**WORK INSTRUCTION:** Output, without alteration, the first line of the entries and each line after it, stopping with the line that contains "Task: Open the golden feather item slot".

##########

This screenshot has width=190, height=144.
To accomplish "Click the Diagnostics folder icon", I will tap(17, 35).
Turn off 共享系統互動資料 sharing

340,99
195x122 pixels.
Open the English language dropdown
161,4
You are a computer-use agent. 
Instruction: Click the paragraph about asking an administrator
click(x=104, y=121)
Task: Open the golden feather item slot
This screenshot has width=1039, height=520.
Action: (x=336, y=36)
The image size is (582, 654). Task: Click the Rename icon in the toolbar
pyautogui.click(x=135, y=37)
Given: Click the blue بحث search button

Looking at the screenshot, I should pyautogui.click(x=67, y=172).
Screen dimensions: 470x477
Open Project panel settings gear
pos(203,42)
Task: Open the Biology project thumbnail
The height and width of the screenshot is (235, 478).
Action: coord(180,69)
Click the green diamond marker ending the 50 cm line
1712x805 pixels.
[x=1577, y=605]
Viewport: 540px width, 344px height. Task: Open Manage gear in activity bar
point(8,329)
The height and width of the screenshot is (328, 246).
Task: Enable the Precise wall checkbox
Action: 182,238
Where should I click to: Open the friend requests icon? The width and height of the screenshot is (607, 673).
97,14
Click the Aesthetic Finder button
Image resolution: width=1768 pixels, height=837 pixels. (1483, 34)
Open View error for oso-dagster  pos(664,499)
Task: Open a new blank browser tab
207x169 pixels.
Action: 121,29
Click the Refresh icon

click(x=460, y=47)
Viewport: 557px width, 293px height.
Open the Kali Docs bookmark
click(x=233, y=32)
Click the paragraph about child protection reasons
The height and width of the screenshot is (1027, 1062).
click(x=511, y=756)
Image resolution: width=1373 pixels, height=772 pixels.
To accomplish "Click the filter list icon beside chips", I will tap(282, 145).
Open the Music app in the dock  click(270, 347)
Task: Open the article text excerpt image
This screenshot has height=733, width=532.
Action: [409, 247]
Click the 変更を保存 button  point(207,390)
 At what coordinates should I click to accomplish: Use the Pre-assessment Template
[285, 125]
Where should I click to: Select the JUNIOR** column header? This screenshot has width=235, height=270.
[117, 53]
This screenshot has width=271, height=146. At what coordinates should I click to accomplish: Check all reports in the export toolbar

##########

**EXERCISE RESULT:**
This screenshot has width=190, height=144.
To accomplish "Click the Diagnostics folder icon", I will tap(17, 35).
Turn off 共享系統互動資料 sharing

340,99
195x122 pixels.
Open the English language dropdown
161,4
You are a computer-use agent. 
Instruction: Click the paragraph about asking an administrator
click(x=104, y=121)
Task: Open the golden feather item slot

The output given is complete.